Charles Boyce (born 1949 in Olive Branch, Mississippi), is an American cartoonist known for his syndicated comic panel Compu-toon. Boyce is also known for creating the KeyPad Kid, a cartoon character used in public affairs awareness programs for training within the telecommunication industry.

==Biography==
Boyce attended the Memphis Academy of Arts in the 1960s, and in 1969 enlisted in the United States Navy.

The Compu-toon strip ran in approximately 150 newspapers from 1994 until 1997. Boyce is still producing Compu-toon by way of syndication. Andrews McMeel Syndication distributes it. Boyce resides in the northwest suburbs of Chicago.

== Career ==

=== The cARToon Exhibit ===
Boyce was a part of the cARToon exhibit at the Barrington Area Library in January 2007. The show featured a collection of artwork titled the Blues Arrangement Exhibit. According to Boyce, the artwork showed scenes about the blues in Memphis from the early turn of the century to now by "way of events which he had seen or heard of", and contained portraits of blues musicians in various paintings such as Lead Belly, Harmonica Player, Ducks 1, and Ducks 2.

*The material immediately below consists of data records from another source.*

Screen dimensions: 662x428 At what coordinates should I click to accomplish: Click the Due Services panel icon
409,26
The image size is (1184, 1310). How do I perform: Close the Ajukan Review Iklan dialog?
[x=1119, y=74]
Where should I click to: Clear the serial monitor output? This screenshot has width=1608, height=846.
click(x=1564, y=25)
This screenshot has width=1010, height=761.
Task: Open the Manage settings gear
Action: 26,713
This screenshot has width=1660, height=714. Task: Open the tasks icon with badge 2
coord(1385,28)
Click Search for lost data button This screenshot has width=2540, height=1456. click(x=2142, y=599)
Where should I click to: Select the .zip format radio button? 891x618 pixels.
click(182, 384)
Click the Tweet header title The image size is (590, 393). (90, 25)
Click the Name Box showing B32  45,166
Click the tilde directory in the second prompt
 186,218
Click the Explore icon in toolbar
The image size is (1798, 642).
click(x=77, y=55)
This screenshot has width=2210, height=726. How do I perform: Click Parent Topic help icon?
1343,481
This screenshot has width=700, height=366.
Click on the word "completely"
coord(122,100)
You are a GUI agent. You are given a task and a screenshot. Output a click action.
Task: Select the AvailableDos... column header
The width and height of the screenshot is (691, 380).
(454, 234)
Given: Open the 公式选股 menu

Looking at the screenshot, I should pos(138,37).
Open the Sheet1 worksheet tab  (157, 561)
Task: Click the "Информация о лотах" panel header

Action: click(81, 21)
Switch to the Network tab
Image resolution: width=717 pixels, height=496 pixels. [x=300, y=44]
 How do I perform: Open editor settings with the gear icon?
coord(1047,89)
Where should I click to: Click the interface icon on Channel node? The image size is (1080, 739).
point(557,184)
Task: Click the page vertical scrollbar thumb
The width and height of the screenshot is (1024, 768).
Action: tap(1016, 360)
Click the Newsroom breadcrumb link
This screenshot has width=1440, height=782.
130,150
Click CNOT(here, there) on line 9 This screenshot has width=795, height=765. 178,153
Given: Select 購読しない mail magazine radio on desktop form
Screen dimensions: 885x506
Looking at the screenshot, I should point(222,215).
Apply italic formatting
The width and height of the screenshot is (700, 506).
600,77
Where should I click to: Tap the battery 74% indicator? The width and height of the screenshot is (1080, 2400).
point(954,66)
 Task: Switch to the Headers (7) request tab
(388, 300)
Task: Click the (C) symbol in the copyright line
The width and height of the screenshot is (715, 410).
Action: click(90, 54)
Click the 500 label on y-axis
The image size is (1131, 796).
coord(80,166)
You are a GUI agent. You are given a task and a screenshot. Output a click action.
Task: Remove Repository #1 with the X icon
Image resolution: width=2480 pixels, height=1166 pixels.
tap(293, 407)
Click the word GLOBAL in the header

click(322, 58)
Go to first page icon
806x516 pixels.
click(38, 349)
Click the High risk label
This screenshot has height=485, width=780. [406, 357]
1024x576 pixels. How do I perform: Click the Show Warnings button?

=== Diversity and lack thereof in syndicated cartoons ===
Although there was and still is a lack of diversity within cartoons, there was an increase in cartoonists of color between the years of 1988-1998. In 1988, there was only one cartoonist of color at a large syndicate; Wee Pals creator Morrie Turner. There are several potential causes to this seemingly sudden increase, such as the Free Press and The Detroit News hosting a contest for minority cartoonists as well as there being more focused press space on the issue of diversity. However, despite the increased attention and focus on improving diversity, many minority comic artists have still been rejected from major newspapers based on the fact that the newspaper "already has a minority comic", including comic artists Barbara Brandon and Rey Billingsley. On this topic, Boyce comments that “people are people” and that race has little effect on the enjoyment of a comic; that minority created comics have wide appeal. This is proved by the fact that many cartoonists of color receive fan mail from white readers, as well as the fact that nearly every minority-created comic has continued through 1988-1998, which was an especially impressive rate for the decade.

=== Protesting through artwork ===
In February 2008, Boyce was involved in a protest which called for a greater representation of black cartoon artists in newspaper comics. The protest sought to bring attention to the problem of "tokenism" in newspapers, and brings to light the issues that many black comic artists face when trying to publish their works. In addition to Boyce, the artists who participated in the protest were Jerry Craft, Charlos Gary, Steve Watkins, Keith Knight, Bill Murray, and Tim Jackson. For one day, these cartoonists all drew a very similar comic strip, which showed a scene with a white reader looking at a minority-drawn strip and complaining that it is a rip-off of the Boondocks.